Отрывок для чтения
Все они были энтузиастами «социализма с человеческим лицом». То есть партийного режима без репрессий, слежки и очередей, с культурной самодеятельностью, свободным театральным репертуаром, дискуссионными клубами и высокорентабельным хозрасчётом. Разрешающего людям думать своей головой и даже собираться больше трёх. Никто из них ещё не верил, что это невозможно.

О невозможности, вероятно, догадывались более не столь молодые душой партократы второго эшелона. Например, вице-премьер по делам Словакии Густав Гусак и первый вице-премьер, экс-министр внутренних дел Любомир Штроугал. Эти люди, жёстко тёртые и много пережившие – один репрессирован, другой репрессировал – не были склонны к идеалистичным мечтаниям. Но пока Дубчек был у власти, они в целом придерживались новой партийной линии.

Кое-что изменилось даже в силовых структурах. Министром обороны вместо Богумира Ломского был назначен Мартин Дзур. Оба генерала армии позиционировались как профессиональные военные и старались держать армию «вне политики» – однако дисциплинированно выполняли указания партийно-государственного руководства. Поскольку это руководство олицетворяли теперь Дубчек и Свобода, генерал Дзур был вполне лоялен этим «человеческим лицам».

Сложнее обстояло с МВД, которому подчинялись StB и полиция (оба ведомства объединялись в военизированный Корпус национальной безопасностиSNB). Новым министром поставили ветерана КПЧ Йозефа Павела. В конце 1940-х Павел, начальник отдела безопасности ЦК КПЧ, был видным проводником готвальдовских репрессий. Он отстраивал карательную машину SNB, формировал «Народную милицию» – спецназ партийных «титушек», заседал в зловещей KB-5 – партийной репрессивной комиссии. Но попал под замес сам. Прошёл арест, пыточное следствие и тюрьму по абсурдному обвинению в «троцкизме». И видимо, что-то понял сверх положенного коммунисту.

На министерском посту Йозеф Павел объявил реформу правоохранительных органов. Задачей госбезопасности он назвал борьбу с иностранными противниками, а не с инакомыслящими согражданами. Поддержал реабилитацию жертв готвальдовского террора. Помог создать Клуб-231 – организацию бывших политзаключённых (231 – это номер политической статьи чехословацкого УК, аналог советских 58 и 70 или российской 282). И даже антиправительственную пропаганду стал считать всего лишь «делом для полиции», а не для StB. Мол, ничего особенного в этом нет. Лайки под репостами без меня подсчитывайте.

Юрий Андропов, ставший незадолго до описываемых событий председателем КГБ СССР, категорически не соглашался с чехословацким коллегой. 21 июня 1968-го, по настоянию Москвы, заместителем министра внутренних дел ЧССР и куратором органов государственной безопасности был назначен полковник Вильям Шалгович. В котором Андропов мог быть вполне уверен. Бывших гэбистов не бывает, а тут аж со времён НКВД.

Письменное задание
Продолжите отрывок о чехословацком руководстве времён Дубчека, начав сразу после слов «а тут аж со времён НКВД». Пункты, приведённые дальше, с отрывком никак не связаны.

Исходные данные
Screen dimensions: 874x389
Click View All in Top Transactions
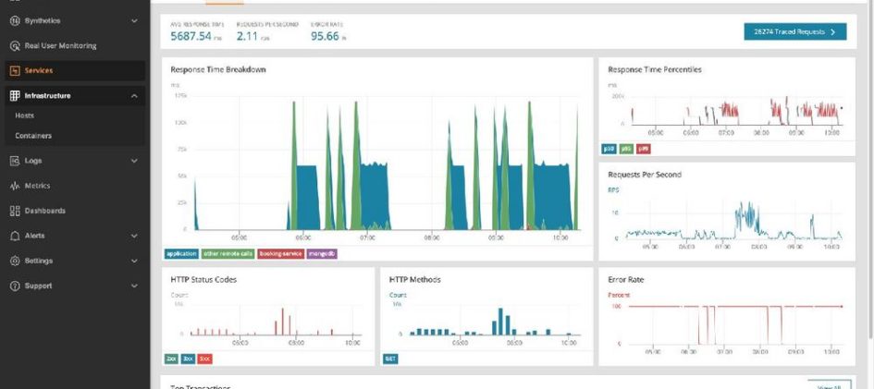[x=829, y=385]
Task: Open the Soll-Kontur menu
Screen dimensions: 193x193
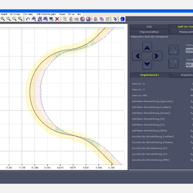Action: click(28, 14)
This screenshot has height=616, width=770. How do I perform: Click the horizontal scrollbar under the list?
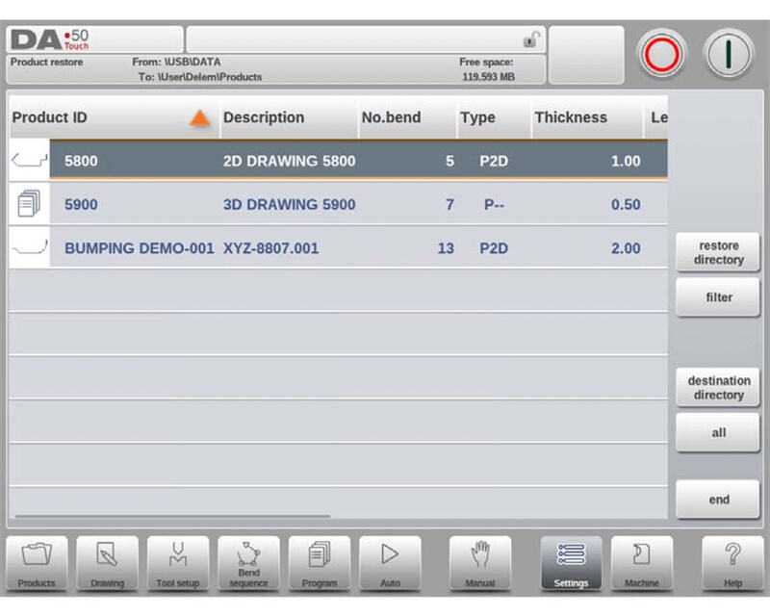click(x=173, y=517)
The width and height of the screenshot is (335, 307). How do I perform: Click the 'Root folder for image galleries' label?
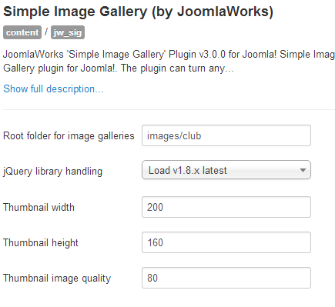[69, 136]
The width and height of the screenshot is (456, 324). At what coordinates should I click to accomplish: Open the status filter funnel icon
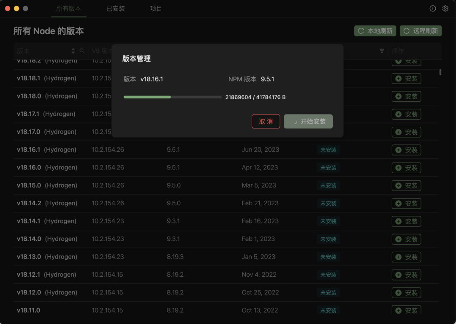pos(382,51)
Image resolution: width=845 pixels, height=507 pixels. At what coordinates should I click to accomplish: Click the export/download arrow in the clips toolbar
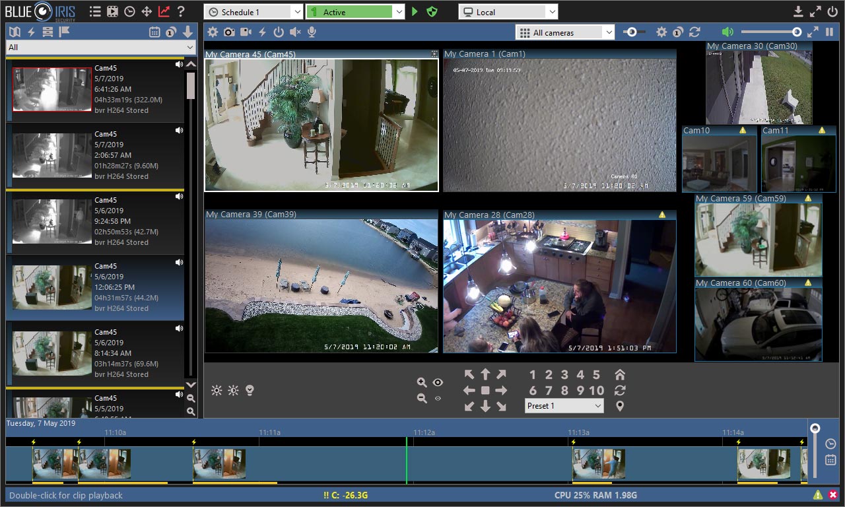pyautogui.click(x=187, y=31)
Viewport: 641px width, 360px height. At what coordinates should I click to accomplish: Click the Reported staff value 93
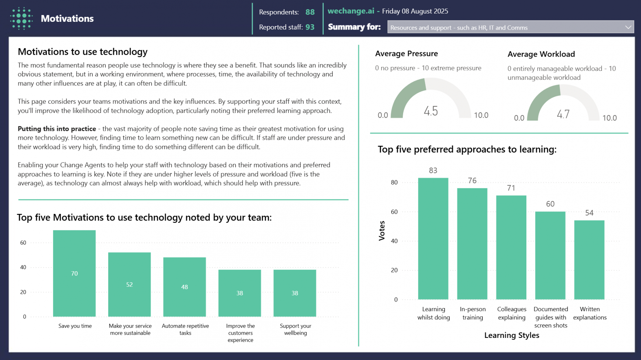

* * *

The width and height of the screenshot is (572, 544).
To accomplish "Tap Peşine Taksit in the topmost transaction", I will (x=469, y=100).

Результат задания
Поразительно другое: точно так же в Шалговиче был уверен Дубчек. Начать с того, что первый секретарь считал замминистра своим личным другом. Это ещё ладно – хотя, конечно, фантастический сбой должен был произойти в КПЧ, если первым становился человек такого уровня наивности. Но во-вторых, Дубчек надеялся, что просоветская репутация Шалговича создаст какое-то защитное прикрытие. Тоже хитро, ничего не скажешь. Больше некого прикрывать гэбисту, как социалистов с человеческим лицом.

Это при том, что Шалгович почти не скрывал своей враждебности к Пражской весне. Оно и понятно. Отмена слежки и цензуры напрямую угрожала его креслу и особняку. Он сделал всё, чтобы сохранить StB такой, какой она была при Готвальде и Новотном.

Госбезопасность стала напрямую работать против своей страны и даже против её руководства – в пользу иностранной державы СССР. За Дубчеком и его соратниками велось плотное наблюдение. Была подготовлена схема быстрого отключения и перехвата всех рычагов управления. Как в песне Макаревича: «Отольётся вам не водичкою эта ваша бравада стадная. Нам достаточно чиркнуть спичкою, и пойдёт карусель обратная…»

Что касается дубчековцев, то опять же: «Вы ж культурные, в деле – мальчики. Чай, по людям стрелять не станете». Но на всякий случай чехочекисты имели план, как парализовать армию. Так или иначе, на всё про всё Шалговичу хватило двух месяцев.

Словно заблаговременно заброшенный десант под командованием полковника Шалговича ждал команды с Лубянки. «Пятая колонна», короче. В данном случае порождённая не бредом агитпропа, а печальной реальностью.

Лидеров Пражской весны поддерживал почти весь чехословацкий народ. Они имели восторженных сторонников по всему миру. Их искренне любили миллионы. Но не нашлось хотя бы сотни вооружённых людей, которым они смогли бы сказать «встань сюда». Это сделали их враги. И этим всё решилось.

Шалгович осудил себя жёстче, чем могли бы другие

Утром 21 августа 1968 года агенты StB и старшие товарищи из КГБ мгновенно арестовали всё партийно-государственное руководство КПЧ/ЧССР. Дубчек, Черник, Смрковский, Кригель и другие ведущие реформаторы были похищены прямо в здании ЦК и вывезены в Москву. Там их уломали на подписание «Московского протокола» – капитуляции, сдающей Чехословакию на милость КПСС. Только после этого их вернули на родину, поставив под строгий надзор.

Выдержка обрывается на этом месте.